── 阅读材料 ──

第一美德与半个世纪前的一个梦
第一美德与半个世纪前的一个梦
The First Virtue and a Dream from Half a Century Ago
文 / 钱宏(Archer Hong Qian)
2026年7月9日 记于温哥华

序 马蹄莲的闭环与“无可奈何”的棒喝
2026年7月9日黄昏,温哥华·Richmond图书馆门前,一株马蹄莲在夏夜的微风中静静伫立。
这抹纯粹的白色突然掠过我的视线。刹那间,三十多年前读过的那本根据子虚乌有演绎出来的长篇小说——《叫父亲太难》中,那象征爱情的马蹄莲意象,在时空的褶皱里精准地具象化了。世事微妙的是,恰在今晨,耶鲁教授便转来了旅美作家孔捷生的最新网文。此时的世界,正围绕着一场刚刚落幕的美国世界杯喧嚣不已;那个被称为“政治正确素人”的总统川普,再次成了全世界痛骂的靶子。这种全天下皆可骂美国总统的荒诞,在喧嚣中恰恰构成了某种“常识的复归”。
然而,当一位多伦多的老朋友读完我的《如何面对川普式破局——精英的沦陷、常识的复归与数位-量子时代的共生演化》后,却发来了他深沉而困惑的感慨:
“美国左派攻击川普,给他冠予了许多头衔,如独裁者、法西斯、破坏宪政等等,他们出于党派之争、个人利益等因素,无中生有的污名化川普,尚可理解。中国的贺卫方、张千帆等一众人物,也如此黑化川普,是他们的真实认知?张千帆甚至用谩骂的方式对川普进行攻击,一个中国法律界的领军人物,把自己变成了街头混混,实在是让人匪夷所思。”
在文字的最后,朋友抛出了一句沉重而充满时代窒息感的感叹:“当下中国知识分子也是无可奈何。”
这句“无可奈何”,像一把钥匙,瞬间将我拉回了记忆的深处。我回他:是,合情合理,可以理解。就是少了点野性、血性,少了那颗勇敢的心——Beautiful Mind。
要不然,温斯顿·丘吉尔何以说:“勇气被理所当然地推崇为人类美德之首,因为它是保证所有其他美德得以实现的基石” (Courage is rightly esteemed the first of human qualities... because it is the quality which guarantees all others.)?!
我的翻译是:勇敢是所有美德中的第一美德!
但我绝不同意AI所理解的那种所谓“完美字眼的错位”分析。在人的生命自组织连接的交互主体共生语境中,这“第一美德”,既是华莱士式的 Braveheart(勇敢的心),也是纳什式的 Beautiful Mind(美丽心灵)。因此,我坚持用 Beautiful Mind 来对译“LIFE-AI-TRUST 交互契合”内核中——“良智-文明-共生”三重交互中的“良智”!
一、 拒绝精致的利己:从“良知”到纳什式的“德行追求”

───
── 所给数据 ──

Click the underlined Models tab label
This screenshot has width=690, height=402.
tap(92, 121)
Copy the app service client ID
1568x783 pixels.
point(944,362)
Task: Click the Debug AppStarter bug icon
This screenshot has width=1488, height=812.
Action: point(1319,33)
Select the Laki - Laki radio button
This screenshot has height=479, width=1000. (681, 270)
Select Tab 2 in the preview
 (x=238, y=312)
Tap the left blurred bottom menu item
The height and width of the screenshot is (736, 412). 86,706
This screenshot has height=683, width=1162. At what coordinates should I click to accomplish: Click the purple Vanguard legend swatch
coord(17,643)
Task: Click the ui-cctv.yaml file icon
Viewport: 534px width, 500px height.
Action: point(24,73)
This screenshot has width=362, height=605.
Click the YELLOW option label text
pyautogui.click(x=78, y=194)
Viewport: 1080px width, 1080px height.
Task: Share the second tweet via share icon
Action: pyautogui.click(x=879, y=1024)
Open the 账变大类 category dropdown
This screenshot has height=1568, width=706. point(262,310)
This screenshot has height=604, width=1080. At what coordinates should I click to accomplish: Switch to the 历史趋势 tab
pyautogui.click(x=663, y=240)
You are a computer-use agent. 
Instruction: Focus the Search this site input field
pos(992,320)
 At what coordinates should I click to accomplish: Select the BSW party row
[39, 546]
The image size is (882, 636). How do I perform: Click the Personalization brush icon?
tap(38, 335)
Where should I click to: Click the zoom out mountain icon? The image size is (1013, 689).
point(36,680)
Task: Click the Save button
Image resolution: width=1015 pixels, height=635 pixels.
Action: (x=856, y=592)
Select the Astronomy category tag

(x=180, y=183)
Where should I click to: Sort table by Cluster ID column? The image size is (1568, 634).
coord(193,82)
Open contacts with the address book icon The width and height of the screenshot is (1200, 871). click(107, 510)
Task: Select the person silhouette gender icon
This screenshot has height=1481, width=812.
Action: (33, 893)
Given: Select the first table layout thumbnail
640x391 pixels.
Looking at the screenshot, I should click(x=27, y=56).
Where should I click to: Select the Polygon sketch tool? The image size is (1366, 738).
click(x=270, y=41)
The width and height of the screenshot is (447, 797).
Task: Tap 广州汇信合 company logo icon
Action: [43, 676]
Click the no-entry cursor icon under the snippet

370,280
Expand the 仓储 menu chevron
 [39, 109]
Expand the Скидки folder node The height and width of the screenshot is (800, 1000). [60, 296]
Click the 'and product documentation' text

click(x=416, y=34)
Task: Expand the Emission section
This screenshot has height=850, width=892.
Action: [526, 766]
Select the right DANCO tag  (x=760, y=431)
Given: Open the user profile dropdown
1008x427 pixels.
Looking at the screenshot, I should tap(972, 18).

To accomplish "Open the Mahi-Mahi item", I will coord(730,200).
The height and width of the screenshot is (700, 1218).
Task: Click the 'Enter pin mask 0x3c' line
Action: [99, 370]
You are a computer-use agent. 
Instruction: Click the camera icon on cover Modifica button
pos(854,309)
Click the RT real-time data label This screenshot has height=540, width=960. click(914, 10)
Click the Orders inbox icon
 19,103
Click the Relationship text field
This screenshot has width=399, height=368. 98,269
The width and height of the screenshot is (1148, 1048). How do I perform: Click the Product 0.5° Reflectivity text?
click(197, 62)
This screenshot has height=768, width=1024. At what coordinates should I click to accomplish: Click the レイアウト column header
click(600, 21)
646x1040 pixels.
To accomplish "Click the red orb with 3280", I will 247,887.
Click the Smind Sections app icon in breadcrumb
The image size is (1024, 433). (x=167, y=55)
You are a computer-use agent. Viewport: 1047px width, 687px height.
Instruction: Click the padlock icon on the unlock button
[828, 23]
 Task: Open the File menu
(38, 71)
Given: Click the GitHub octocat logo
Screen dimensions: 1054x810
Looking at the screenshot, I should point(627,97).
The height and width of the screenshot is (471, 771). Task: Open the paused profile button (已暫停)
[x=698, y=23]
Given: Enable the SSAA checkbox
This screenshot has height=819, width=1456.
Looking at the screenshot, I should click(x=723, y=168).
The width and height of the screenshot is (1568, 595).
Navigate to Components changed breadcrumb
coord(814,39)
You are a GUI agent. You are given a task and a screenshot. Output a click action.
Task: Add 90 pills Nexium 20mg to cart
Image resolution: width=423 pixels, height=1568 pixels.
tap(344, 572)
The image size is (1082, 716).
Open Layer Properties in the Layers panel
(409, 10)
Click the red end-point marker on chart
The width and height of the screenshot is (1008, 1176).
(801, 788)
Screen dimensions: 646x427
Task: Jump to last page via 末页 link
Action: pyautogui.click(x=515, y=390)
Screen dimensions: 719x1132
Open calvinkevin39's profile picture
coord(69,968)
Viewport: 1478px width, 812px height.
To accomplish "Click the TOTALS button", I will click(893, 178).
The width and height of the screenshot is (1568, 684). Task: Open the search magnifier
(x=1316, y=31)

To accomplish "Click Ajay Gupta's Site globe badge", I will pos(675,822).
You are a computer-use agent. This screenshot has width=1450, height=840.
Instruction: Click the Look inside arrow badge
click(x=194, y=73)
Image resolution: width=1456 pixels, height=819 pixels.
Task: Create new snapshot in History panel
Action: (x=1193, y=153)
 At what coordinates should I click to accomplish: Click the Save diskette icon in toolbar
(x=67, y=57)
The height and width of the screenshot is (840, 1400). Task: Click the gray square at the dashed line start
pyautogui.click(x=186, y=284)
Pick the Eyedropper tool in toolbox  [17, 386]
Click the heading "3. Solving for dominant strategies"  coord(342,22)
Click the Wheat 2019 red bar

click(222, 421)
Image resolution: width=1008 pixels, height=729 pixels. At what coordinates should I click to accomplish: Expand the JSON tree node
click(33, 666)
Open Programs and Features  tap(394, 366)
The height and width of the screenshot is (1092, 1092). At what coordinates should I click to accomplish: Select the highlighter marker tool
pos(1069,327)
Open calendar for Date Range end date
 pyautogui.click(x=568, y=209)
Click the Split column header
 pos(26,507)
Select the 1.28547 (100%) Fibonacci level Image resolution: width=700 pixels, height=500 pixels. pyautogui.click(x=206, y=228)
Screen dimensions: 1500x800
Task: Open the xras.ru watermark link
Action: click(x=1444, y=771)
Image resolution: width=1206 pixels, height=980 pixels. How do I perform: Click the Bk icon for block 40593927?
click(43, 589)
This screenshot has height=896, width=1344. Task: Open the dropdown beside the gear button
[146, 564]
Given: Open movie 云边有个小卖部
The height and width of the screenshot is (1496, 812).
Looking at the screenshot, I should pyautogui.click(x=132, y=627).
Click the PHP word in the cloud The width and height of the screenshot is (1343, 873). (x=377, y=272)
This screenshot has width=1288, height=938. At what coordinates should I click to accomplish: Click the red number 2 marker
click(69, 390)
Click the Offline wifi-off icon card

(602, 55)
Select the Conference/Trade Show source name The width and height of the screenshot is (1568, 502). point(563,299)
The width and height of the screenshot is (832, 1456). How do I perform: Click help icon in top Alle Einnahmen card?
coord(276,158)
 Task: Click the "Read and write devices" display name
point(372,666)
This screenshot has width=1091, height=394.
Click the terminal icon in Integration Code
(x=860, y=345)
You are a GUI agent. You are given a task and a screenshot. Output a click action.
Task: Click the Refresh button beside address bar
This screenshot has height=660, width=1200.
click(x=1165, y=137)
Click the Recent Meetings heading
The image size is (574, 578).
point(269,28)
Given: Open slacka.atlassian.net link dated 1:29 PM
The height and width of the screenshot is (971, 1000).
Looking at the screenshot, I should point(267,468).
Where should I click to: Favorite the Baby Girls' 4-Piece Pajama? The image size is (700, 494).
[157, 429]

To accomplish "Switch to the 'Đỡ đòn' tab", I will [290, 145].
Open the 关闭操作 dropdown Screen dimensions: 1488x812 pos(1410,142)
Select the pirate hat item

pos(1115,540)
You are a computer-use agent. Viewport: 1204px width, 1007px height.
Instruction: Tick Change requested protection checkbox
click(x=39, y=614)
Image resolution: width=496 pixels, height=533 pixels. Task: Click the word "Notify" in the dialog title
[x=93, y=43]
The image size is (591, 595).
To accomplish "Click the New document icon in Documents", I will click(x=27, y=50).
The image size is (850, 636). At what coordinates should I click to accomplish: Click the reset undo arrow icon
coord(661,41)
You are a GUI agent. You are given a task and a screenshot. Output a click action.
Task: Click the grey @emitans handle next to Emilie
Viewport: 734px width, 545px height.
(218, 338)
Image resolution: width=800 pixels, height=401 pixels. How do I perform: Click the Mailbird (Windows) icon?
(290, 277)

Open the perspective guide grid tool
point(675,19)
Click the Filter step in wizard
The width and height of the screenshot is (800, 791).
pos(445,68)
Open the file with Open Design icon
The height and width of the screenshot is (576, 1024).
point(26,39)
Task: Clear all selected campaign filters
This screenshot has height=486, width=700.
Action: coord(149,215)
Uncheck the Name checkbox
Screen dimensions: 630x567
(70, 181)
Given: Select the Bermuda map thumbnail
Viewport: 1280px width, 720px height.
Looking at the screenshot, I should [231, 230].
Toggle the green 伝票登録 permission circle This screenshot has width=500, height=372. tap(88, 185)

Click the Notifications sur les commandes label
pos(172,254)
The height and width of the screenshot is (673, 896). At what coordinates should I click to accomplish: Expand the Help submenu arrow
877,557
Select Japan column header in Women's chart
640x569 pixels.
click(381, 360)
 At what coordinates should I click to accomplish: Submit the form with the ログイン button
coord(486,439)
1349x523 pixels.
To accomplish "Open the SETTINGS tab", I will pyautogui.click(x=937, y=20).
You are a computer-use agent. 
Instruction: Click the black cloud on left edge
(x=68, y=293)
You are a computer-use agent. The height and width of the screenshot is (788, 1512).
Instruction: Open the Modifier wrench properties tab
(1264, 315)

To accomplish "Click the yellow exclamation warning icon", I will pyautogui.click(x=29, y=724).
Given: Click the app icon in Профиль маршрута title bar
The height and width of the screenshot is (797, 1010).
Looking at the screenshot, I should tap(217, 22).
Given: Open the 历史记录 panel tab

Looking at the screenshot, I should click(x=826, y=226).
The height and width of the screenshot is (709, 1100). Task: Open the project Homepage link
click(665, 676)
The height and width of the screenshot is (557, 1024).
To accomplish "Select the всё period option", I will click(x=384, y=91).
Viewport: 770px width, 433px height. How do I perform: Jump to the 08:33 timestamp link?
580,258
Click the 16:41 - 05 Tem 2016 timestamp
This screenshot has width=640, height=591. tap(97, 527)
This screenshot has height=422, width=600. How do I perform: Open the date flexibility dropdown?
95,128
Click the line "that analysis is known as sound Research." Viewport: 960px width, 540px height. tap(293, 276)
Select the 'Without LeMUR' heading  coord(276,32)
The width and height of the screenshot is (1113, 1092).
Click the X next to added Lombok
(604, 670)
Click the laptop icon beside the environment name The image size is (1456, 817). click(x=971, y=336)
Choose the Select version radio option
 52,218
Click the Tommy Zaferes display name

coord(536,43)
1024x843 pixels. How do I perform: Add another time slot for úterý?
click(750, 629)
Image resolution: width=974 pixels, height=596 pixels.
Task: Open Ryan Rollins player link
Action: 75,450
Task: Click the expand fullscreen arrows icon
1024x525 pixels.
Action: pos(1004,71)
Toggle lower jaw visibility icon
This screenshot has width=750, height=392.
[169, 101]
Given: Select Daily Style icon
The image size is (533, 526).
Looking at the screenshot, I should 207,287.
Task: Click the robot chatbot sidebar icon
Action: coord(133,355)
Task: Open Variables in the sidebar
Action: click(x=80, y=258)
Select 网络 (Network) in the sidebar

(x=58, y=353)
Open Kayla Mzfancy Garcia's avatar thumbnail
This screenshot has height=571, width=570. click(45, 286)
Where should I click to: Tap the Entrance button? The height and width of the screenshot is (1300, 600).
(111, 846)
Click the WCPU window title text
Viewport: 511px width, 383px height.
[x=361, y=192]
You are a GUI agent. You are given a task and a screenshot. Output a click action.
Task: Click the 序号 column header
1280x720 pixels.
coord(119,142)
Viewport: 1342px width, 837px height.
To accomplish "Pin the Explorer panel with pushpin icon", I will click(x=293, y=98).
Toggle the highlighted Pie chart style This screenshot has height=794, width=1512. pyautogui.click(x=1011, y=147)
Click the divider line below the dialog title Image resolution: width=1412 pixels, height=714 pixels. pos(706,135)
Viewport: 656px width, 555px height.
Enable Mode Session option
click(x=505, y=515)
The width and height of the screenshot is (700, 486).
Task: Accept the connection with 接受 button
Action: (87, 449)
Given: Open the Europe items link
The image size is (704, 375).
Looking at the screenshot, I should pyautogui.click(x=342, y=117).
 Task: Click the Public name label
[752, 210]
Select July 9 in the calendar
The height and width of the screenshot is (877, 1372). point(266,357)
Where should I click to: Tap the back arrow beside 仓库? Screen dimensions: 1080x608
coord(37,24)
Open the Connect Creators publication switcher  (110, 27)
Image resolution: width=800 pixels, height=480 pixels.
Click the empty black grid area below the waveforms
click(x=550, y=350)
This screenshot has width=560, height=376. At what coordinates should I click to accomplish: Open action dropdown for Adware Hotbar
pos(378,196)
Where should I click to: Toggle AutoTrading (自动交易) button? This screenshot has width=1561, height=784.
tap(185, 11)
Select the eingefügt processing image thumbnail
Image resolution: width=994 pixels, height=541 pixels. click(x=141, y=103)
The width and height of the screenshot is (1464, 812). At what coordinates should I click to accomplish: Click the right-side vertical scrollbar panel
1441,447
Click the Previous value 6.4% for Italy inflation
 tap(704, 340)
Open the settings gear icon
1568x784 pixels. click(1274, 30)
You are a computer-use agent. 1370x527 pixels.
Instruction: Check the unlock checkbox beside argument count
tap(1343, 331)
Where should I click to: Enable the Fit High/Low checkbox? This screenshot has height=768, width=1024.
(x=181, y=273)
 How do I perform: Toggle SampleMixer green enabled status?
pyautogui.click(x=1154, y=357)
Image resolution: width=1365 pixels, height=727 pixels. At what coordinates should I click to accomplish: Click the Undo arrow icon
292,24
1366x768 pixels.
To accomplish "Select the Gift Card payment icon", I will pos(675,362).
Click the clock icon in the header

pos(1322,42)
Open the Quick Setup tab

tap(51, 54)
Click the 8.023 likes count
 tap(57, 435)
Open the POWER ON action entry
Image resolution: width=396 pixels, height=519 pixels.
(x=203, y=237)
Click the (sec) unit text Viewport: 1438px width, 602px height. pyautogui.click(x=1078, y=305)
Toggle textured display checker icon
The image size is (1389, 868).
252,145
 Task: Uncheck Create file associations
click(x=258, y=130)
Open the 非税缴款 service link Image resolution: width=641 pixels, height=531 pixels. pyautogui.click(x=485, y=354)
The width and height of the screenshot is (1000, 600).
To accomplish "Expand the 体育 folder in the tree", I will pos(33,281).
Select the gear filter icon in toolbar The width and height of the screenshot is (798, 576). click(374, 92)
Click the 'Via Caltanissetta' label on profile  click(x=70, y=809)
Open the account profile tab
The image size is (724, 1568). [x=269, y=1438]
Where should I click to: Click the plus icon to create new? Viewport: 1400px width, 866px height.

───

- 待答问题
• a. 在这篇谈“第一美德”的阅读材料里，那位多伦多的老朋友在文字最后发出了怎样的感叹？
• b. 请接着这篇谈“第一美德”的阅读材料的最后一行往下续写。

- 参考答案
• a. “当下中国知识分子也是无可奈何。”

• b.
我一直感觉,光讲“良知”,甚至流于表面形式的“知行合一”,在复杂的现实考验面前是远远不够的。
见人落水救与不救,现实生活中,知难而退与知难而上,达则兼济天下与穷则独善其身,乃至韬光养晦“装孙子”与积极作为“自膨胀”……在功利主义的逻辑里,都可以被称为“知行合一”。也就是说,“知行合一”并不等于“德行合一”“思行合一”。
后来才知道,佛学中严格区分“知”与“智”,这是一件极其有趣且深刻的事。“良知”不等于“良智”。因为“良知”并不含蕴“良心”和“良能”的丰富性。
汉传佛教经典《般若无知论》(僧肇)亦有“以缘求智,智非知也”说。且按四依原则,“依智不依识”,用真俗二谛的方法,阐述“智”与“知”的关系,是从分别、缘表的“惑知”,到穷幽、通鉴的“圣智”或“良智”。
直到看了电影《美丽心灵》,看到约翰·纳什在深渊般的精神分裂症中,凭借理性和纯粹的智力在绝对的混乱中寻找秩序的故事,我才恍然大悟——那才是最顶尖的智识、逻辑与德行追求啊!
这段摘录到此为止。